The migrant and I already met to talk about the courthouse. We had to talk about the decor, where the lived is to be accommodated again. I always sketch the courthouse on a piece of paper, quickly and almost ironically to avoid appearing too motherly. It is good to be prepared for the way things are placed. At the front there is a podium of pinewood, but it is not as high as the migrant had expected. We always sit on the right side. I do not know why. The opponent, the official, sits on the left side. There are 5 meters between us, and everybody talks into microphones fixed onto the table. You never stand up in a Swedish courtroom.

The intention is not that the lived should be retold in the court. The parties should focus on any discrepancies in relation to the aim, states the judge in his prologue. The migrant is only addressed directly by way of exception. I get the chance to speak and start the conversation with the migrant. Questions and answers are meticulously prepared in advance and everybody in the courtroom knows this. The story is under fire and we have to do what we can to defend it. We clean the story as we would with a dear one.

After me, the opponent, the official, gets the chance to speak. The process allows that the counterpart’s questions carry more weight in the court. The official’s questions are, unlike mine, allowed to be leading and offensive. Often, they are insulting. They are aimed at creating doubt about the story, to deflate our defence and undermine the story.

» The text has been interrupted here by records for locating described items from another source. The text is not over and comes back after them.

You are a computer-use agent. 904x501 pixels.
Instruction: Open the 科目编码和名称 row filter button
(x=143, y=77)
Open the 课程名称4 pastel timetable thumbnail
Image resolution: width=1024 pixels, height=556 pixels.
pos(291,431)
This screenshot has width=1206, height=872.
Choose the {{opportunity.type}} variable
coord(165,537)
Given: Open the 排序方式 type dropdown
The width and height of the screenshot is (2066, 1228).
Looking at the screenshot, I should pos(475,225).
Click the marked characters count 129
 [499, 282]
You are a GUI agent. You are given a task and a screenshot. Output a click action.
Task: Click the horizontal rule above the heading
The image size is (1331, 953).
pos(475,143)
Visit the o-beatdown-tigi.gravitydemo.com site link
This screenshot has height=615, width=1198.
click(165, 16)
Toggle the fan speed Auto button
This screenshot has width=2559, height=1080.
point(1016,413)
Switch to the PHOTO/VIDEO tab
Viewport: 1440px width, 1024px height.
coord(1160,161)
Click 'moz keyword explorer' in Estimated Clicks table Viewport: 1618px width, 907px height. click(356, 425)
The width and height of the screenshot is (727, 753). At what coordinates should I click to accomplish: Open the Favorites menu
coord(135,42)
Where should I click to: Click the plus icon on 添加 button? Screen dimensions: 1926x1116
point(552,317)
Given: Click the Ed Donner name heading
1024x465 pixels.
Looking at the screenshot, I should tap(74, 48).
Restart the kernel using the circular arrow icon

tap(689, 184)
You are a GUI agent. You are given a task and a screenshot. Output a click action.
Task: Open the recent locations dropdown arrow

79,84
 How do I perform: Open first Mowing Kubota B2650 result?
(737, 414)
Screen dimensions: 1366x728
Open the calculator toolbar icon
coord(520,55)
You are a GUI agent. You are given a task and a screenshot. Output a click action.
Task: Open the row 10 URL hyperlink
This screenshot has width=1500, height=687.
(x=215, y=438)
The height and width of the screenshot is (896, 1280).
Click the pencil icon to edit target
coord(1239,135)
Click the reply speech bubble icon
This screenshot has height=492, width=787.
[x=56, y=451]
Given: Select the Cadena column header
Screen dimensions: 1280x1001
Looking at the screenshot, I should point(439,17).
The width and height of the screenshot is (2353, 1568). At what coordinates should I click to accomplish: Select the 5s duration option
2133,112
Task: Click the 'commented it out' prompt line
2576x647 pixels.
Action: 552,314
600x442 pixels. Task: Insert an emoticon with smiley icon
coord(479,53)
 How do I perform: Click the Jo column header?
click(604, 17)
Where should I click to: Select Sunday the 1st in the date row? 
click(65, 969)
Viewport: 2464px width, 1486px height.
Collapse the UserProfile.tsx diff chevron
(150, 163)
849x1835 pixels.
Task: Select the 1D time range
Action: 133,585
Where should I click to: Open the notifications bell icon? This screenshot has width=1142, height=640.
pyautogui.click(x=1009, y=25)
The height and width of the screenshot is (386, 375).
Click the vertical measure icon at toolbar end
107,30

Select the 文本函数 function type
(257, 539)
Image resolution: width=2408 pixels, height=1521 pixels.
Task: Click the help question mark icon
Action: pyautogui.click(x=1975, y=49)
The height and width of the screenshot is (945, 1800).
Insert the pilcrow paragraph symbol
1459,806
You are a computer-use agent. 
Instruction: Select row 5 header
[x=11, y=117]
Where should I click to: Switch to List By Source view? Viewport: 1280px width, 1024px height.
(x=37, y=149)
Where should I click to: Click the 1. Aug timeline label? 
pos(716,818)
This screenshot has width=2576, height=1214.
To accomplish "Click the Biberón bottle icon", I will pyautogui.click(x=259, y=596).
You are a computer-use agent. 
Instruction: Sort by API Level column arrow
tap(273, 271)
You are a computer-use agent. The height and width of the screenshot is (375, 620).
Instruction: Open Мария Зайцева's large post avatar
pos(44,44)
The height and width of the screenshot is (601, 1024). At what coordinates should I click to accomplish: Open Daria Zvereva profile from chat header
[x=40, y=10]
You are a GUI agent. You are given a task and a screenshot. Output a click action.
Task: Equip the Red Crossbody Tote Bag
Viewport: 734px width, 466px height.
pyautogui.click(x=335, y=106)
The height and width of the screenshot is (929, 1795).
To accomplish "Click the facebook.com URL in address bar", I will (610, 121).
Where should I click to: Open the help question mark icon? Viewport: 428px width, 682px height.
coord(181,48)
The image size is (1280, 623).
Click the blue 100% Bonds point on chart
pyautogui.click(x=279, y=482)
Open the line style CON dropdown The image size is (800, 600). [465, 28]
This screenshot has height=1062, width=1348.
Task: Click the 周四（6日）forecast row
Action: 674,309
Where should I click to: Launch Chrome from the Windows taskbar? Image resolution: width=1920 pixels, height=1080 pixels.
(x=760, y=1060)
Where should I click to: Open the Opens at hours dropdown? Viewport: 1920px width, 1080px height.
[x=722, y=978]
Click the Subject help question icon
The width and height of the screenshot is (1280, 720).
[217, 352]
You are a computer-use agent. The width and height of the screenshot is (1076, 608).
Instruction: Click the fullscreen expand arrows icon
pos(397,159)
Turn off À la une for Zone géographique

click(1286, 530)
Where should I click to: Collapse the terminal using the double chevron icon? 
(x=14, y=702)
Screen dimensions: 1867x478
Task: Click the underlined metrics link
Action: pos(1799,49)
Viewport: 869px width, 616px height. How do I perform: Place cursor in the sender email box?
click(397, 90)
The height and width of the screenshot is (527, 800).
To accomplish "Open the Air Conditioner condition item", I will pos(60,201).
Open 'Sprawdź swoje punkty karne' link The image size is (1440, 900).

The story is most easily undermined through its distance to the lived; in that, which has been cut out or forced out. In the world outside the asylum, such distances are acknowledged, as we never live the lives of each other. Every story is fictive in its simplicity and its search for causality. But the story of asylum is limited and characterised by more factors than the general inability of humans to be each other. The migrant has lost, if she is caught in having turned her life into stories. Any experienced official knows how to reveal the distance and limits of the story.

The expression is, that judgements fall (faller) in the Swedish courts. The falling is the agency of the judgement. The court decides whether the story is true or not. The falling takes place in the decision.

If the live is not acquitted, there exists a final, more confidential room. Very few of us have been there; the agency only deals with a selected handful of the applications yearly. She, who is not believed by this agency, will afterwards have to hide in numerous other rooms. None of these rooms belong to the migrant. Every place is borrowed. The story is now missing its audience.

Saying that asylum is spatial is a way of speaking. The spatiality implies the limitations. She, who is not trusted, is dragged into a room without limitations; something endless. Where she is, is not clear. According to a spatial logic she is in the sanctuary, if she goes in and not out. According to the logic of the story, the life that the migrant without the right papers continues to live has nothing to do with the story.